I hated family gatherings when I was young! It was always the same story. Three or so people would come up to me at different times during the event and ask if I still remembered them. They’d ask, ‘Tsuro, do you still remember me? What’s my name?’ I’d then mumble something incoherent before asking, ‘When did I last see you?’ The answer without fail would be something crazy like, ‘Oh, you must have been 6months old.’ Or, ‘Just after you started crawling’ or some other ridiculous answer. And although I wanted to say, ‘Lady, are you crazy? I was 6 months old!’ I usually just settled for a polite, ‘I’m so sorry, it’s been a while.’
In retrospect, that was a small price to pay for the sense of community and belonging I had then.
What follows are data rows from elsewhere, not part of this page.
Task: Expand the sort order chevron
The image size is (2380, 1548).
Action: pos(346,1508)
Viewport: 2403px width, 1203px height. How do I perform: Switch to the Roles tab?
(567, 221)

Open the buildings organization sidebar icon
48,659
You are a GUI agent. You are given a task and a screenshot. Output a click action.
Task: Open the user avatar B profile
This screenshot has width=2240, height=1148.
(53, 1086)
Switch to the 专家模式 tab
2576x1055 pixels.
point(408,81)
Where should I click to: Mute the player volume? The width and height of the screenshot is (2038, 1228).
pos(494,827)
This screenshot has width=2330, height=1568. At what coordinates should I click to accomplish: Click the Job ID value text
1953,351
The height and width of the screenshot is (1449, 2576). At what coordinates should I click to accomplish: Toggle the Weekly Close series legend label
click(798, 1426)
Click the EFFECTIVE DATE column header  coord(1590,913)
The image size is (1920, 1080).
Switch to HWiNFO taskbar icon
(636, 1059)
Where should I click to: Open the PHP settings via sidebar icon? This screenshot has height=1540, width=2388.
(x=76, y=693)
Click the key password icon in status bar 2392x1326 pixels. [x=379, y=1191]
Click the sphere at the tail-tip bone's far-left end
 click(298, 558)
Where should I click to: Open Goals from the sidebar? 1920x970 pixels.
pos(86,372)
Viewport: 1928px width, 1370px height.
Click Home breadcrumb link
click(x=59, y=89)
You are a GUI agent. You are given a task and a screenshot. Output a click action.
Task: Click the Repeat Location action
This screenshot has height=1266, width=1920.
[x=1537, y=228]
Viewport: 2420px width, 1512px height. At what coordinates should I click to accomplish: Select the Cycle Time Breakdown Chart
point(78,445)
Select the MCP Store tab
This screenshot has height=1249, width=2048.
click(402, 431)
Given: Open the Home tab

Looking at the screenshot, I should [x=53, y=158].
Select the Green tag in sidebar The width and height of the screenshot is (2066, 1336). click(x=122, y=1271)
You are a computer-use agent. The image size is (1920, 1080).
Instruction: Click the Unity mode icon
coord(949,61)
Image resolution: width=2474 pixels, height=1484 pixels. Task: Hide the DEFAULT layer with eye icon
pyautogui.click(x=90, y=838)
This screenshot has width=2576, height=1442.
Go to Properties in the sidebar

I am amazed by how lonely and fragmented European society seems to me. Yes people go on dates or go out to the pub for a drink, but everyone’s life here is their own. It seems to me that politeness and respect of other people’s space has created invisible walls and has isolated people. And although I love Steve Jobs, iPods have only made things worse. Now, people can be little, mobile, self-contained, sound proofed units!
I know some will think I’m exaggerating, but am I? If you live in Europe, have you tried to help someone lately? If you succeeded, I bet they paid you back in a flash! We had friends visit the other day. Their daughter, an asthmatic, was a little wheezy and my wife, who’s a doctor, offered to listen to her chest. After our friends had left, we discovered they’d left some money on a table! And if you think that’s a little extreme, when was the last time you let someone do you a favour without feeling you needed to get them something in return? Or, when was the last time you admitted you needed help to a friend or neighbour?
That’s what I miss most about Zimbabwe. Because things are so difficult, self sufficiency isn’t possible. It’s common to have to ask your neighbours for a little money to tide you over to the end of the month. A frequent reason for visiting is to borrow a little sugar or salt or a lot of both! And although we call it borrowing, both parties know that these things will never be replaced. It’s not because of any sort of dishonesty, but the understanding that tomorrow the tables could very easily be turned. And because you know that you’re going to need the people around you, a lot of effort goes into maintaining good, genuine relationships with them.
I’m not claiming that Zimbabwe is a utopia or anything like that. You only have to read the odd newspaper to know that things there aren’t great right now. That said, people there know they need each other. The funny thing is that although people here are rich in so many ways, there is such a poverty of genuine loving relationships outside the home. There isn’t the same sense of community.